H. Kwakwa1, A. Nunn2, C. Bettigole1, L. Dean1, A. O'Donnell3, T. Flanigan2

1Philadelphia Department of Public Health, Ambulatory Health Services, Philadelphia, United States, 2Brown University School of Medicine, Infectious Diseases, Providence, United States, 3Haverford College, Haverford, United States

Background: Few data are available about HIV testing and prevalence rates among foreign-born populations in the US. Philadelphia introduced a rapid HIV testing campaign in its public health clinics in 2007 and has tested over 12,000 individuals since the program's inception. This study examines HIV testing and seroprevalence rates of a non US-born population undergoing rapid HIV testing in Philadelphia's public health clinics between July 2007 and December 2009.
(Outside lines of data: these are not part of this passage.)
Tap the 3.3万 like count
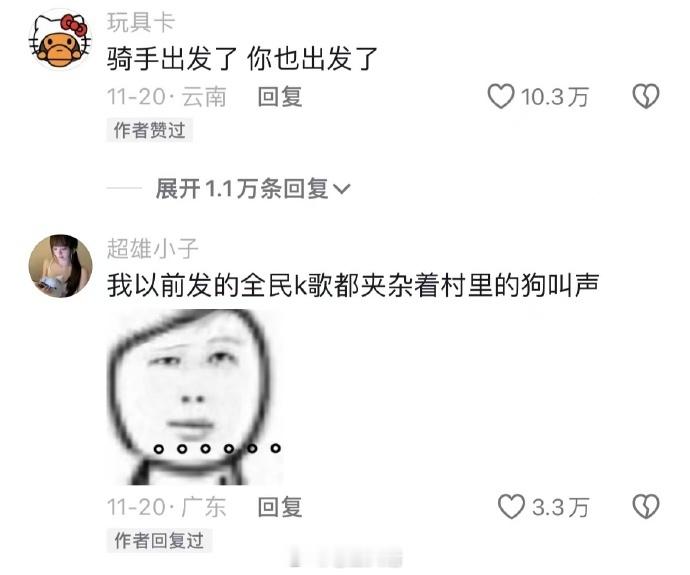 [x=560, y=507]
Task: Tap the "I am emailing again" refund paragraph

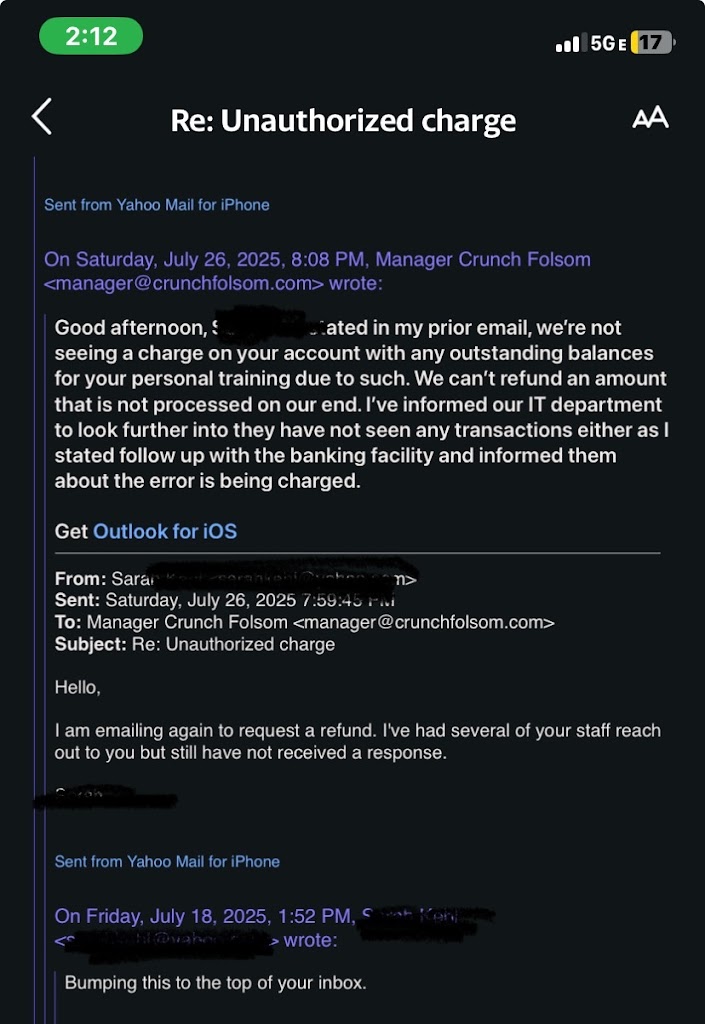Action: [x=357, y=741]
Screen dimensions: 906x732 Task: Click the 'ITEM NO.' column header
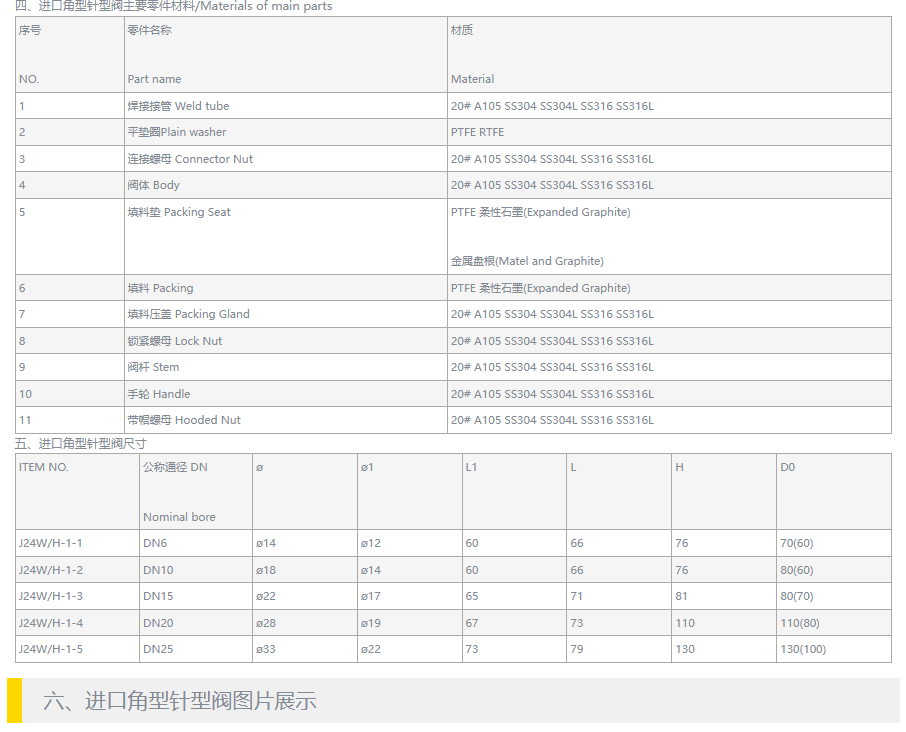[x=44, y=467]
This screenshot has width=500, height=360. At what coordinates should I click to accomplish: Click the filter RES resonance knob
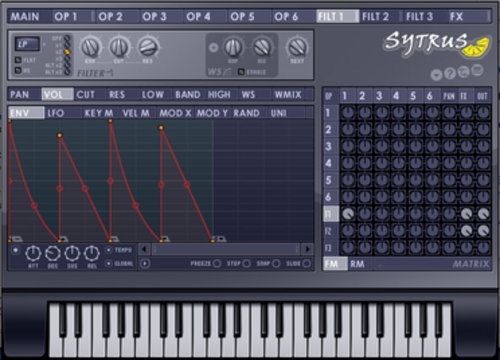pyautogui.click(x=148, y=47)
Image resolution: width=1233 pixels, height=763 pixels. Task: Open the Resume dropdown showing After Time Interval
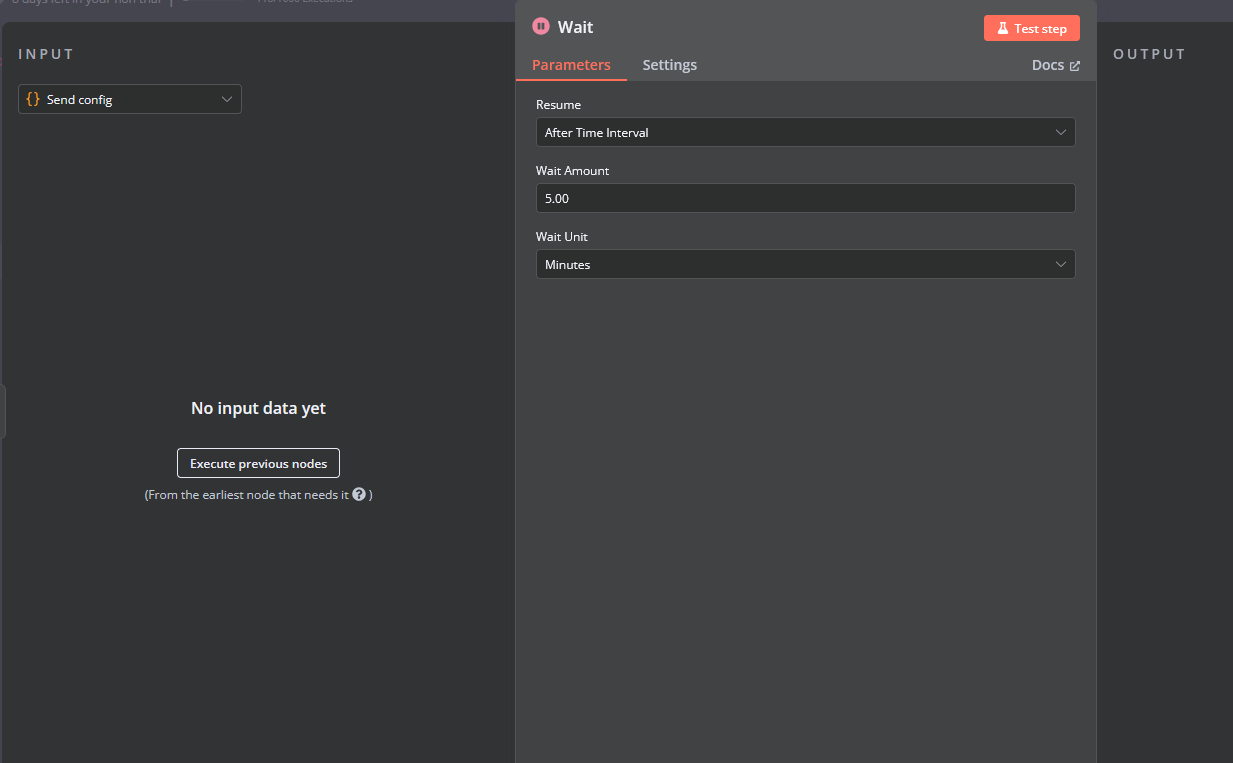tap(806, 132)
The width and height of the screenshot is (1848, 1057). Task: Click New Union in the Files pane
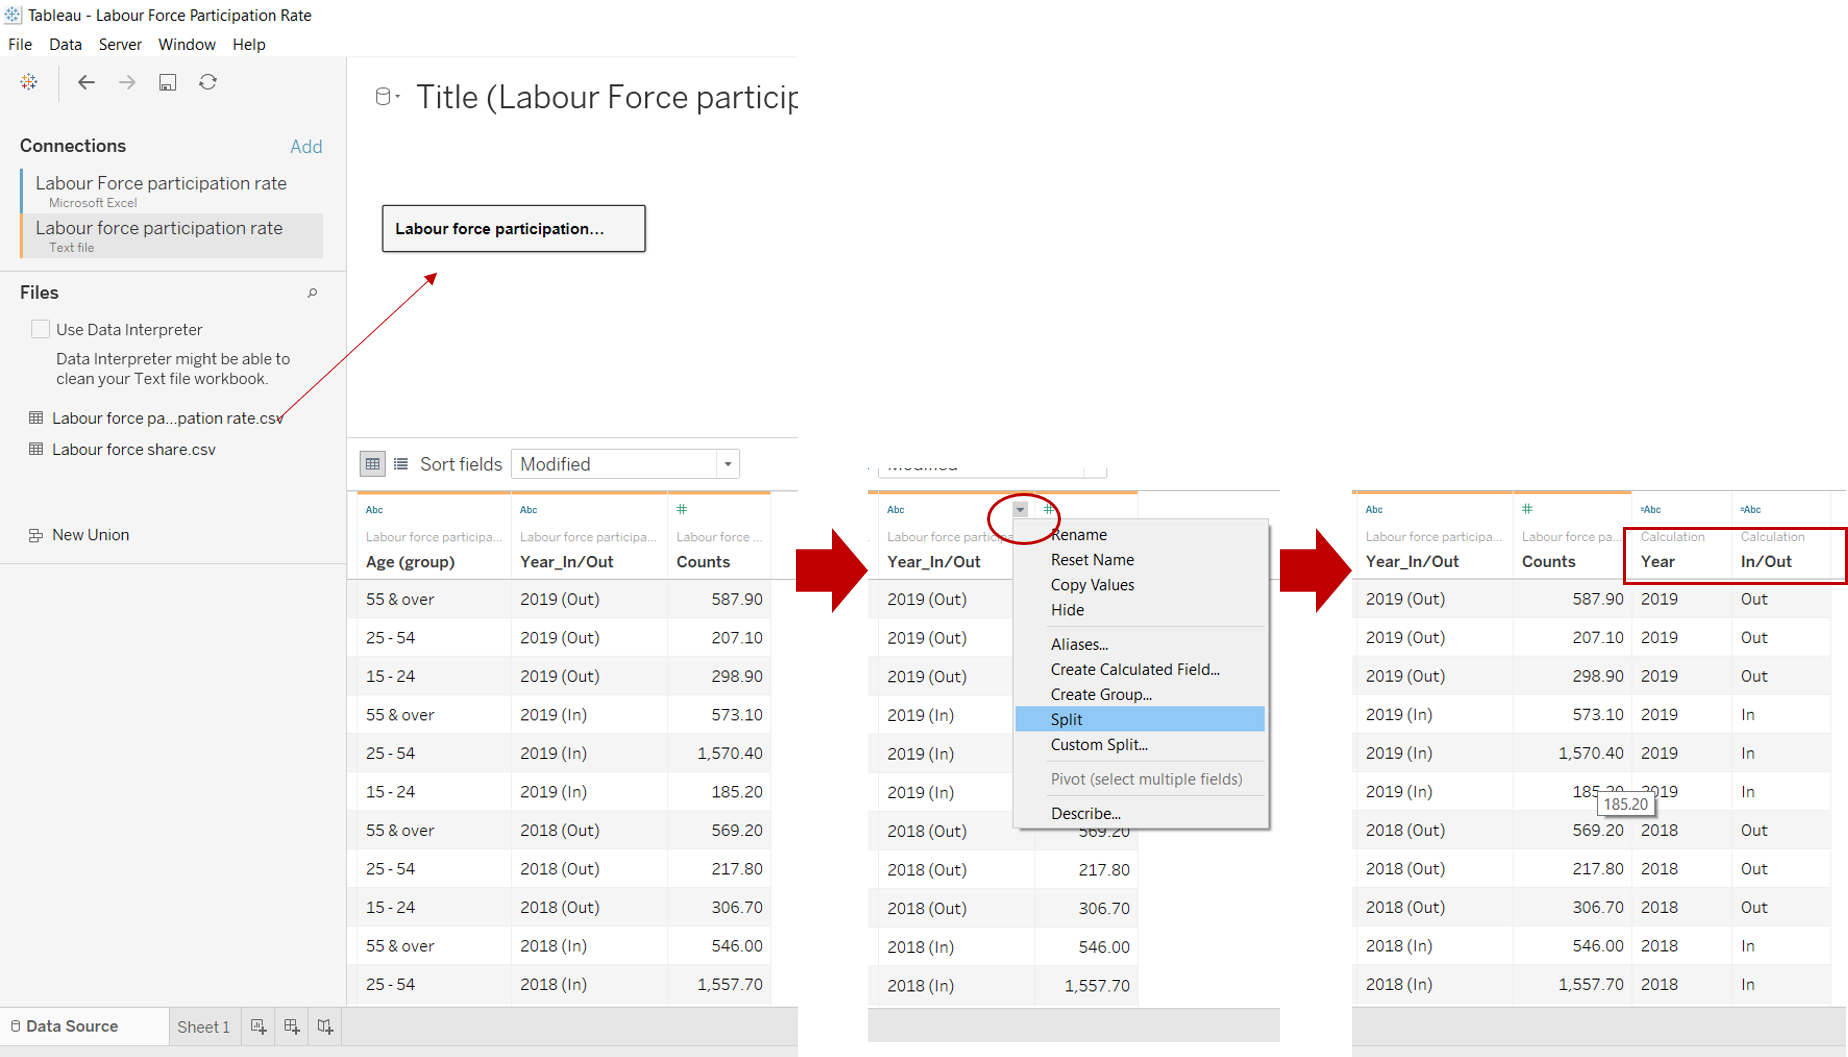pos(90,535)
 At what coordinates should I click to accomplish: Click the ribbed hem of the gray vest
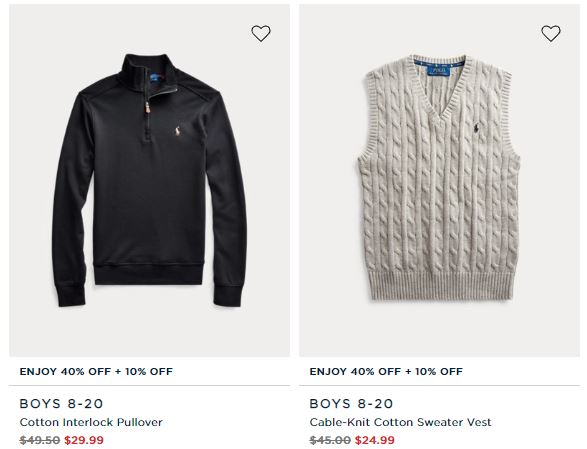click(x=439, y=284)
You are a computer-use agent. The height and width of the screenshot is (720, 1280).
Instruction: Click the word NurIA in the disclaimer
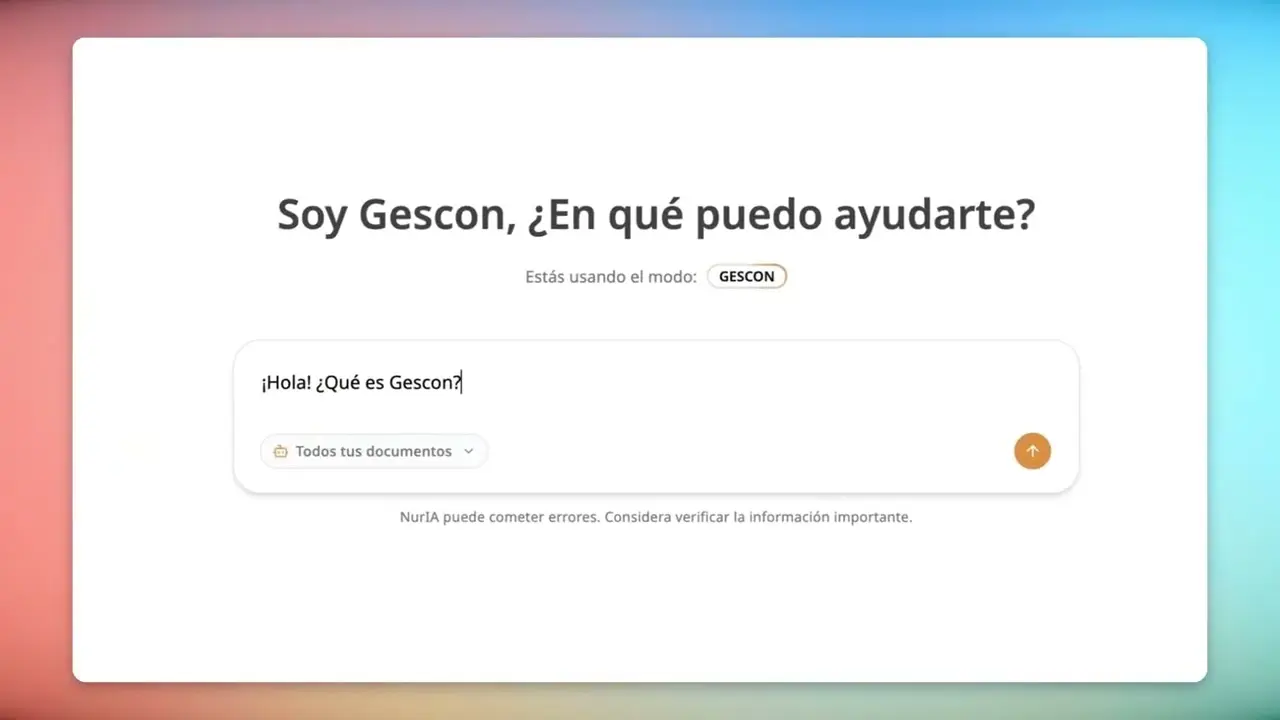(419, 518)
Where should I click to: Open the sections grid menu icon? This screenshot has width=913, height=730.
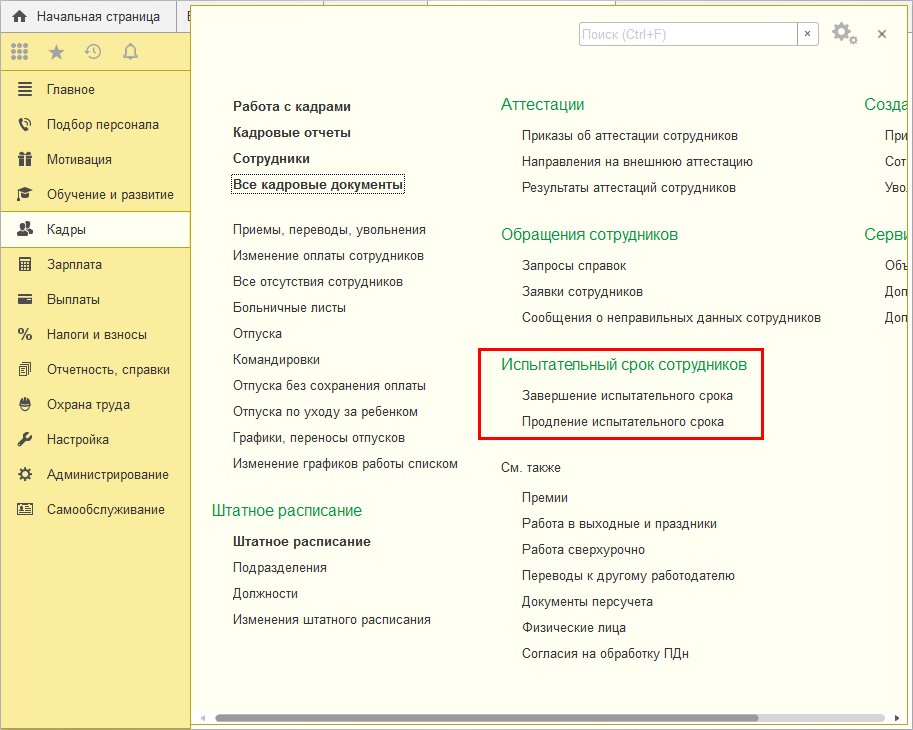[20, 52]
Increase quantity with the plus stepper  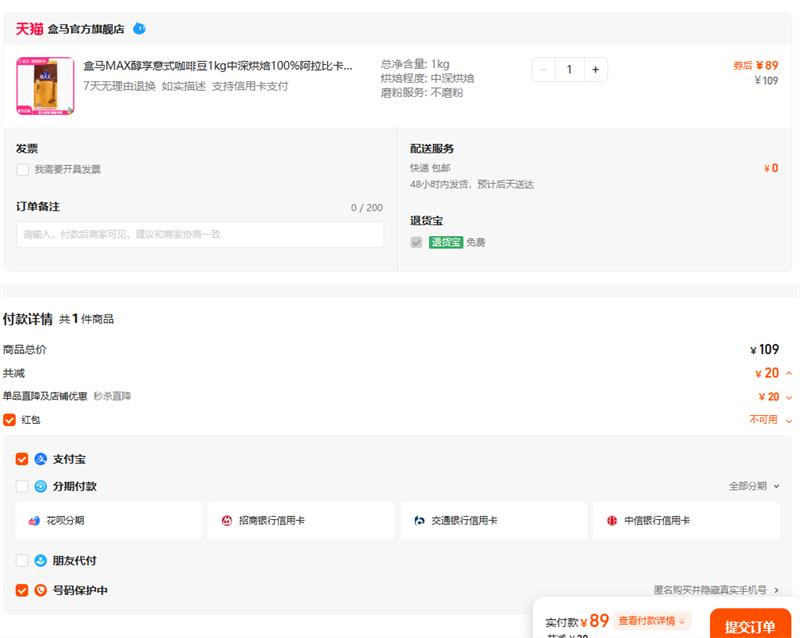point(595,69)
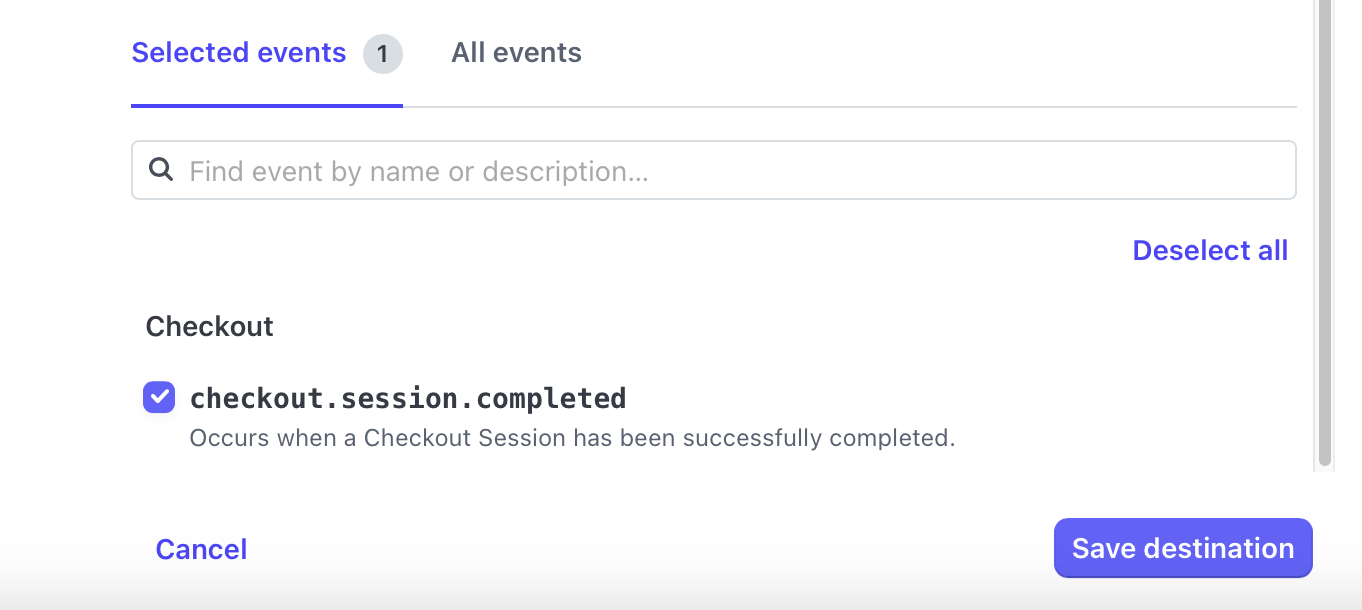The height and width of the screenshot is (610, 1362).
Task: Click the vertical scrollbar thumb
Action: pos(1325,230)
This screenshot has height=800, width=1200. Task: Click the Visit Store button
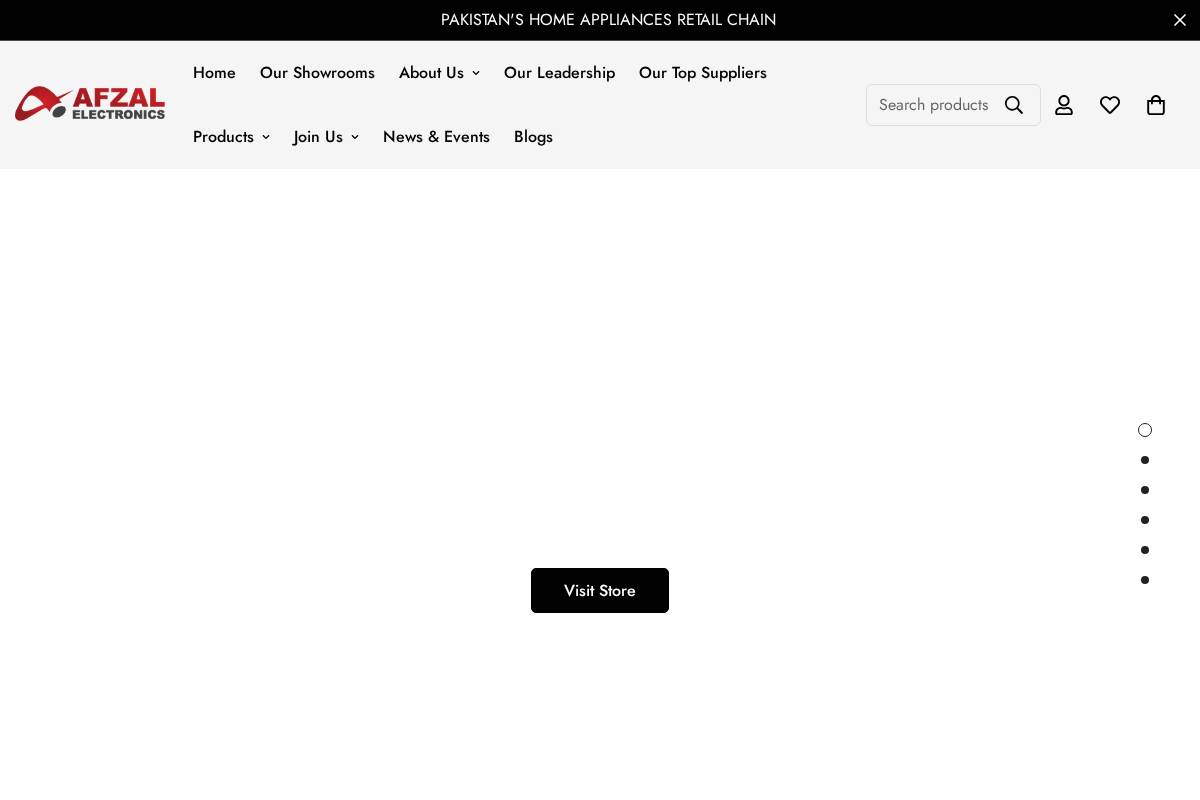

Methods: Individuals seeking care at the walk-in clinics of the Philadelphia Health Department between July 2007 and December 2009 were offered rapid HIV testing and counseling. We collected data on patient demographics, country of origin and HIV testing history among the 12,483 individuals.
Results: Of 12,483 individuals tested, 2,217 (18%) were foreign born. Among foreign-born individuals, HIV prevalence rates were 0.6%, compared to 1.1% among Americans. Approximately 469 (21%) of foreign-born testers were African, 583 (26%) were Asian, 748 (34%) were Caribbean, and 297 (13%) were from Central or South America. More than half of all individuals testing were female, including 52% of Americans, and 68% of foreign-born individuals tested. Nearly 77% of Africans and 75% of Americans compared to only 41% of Asians reported ever having been tested for HIV. Seroprevalence rates were 2.4% among Caribbean men and 0.2% among Caribbean women, 1.5% among African men and 0.4% among African women, and lowest among Central and South Americans (0.3%, n=297) and Asians (0%, n=573).
Conclusions: HIV testing and seroprevalence rates among foreign-born individuals in Philadelphia differ by country of origin; Caribbean men and African men in Philadelphia are at highest risk for contracting HIV, with 2.4 and 1.5 times higher risk of testing HIV positive than Americans in Philadelphia. These findings suggest that “seek and treat” strategies should be tailored to each unique foreign-born community, and should be gender-specific.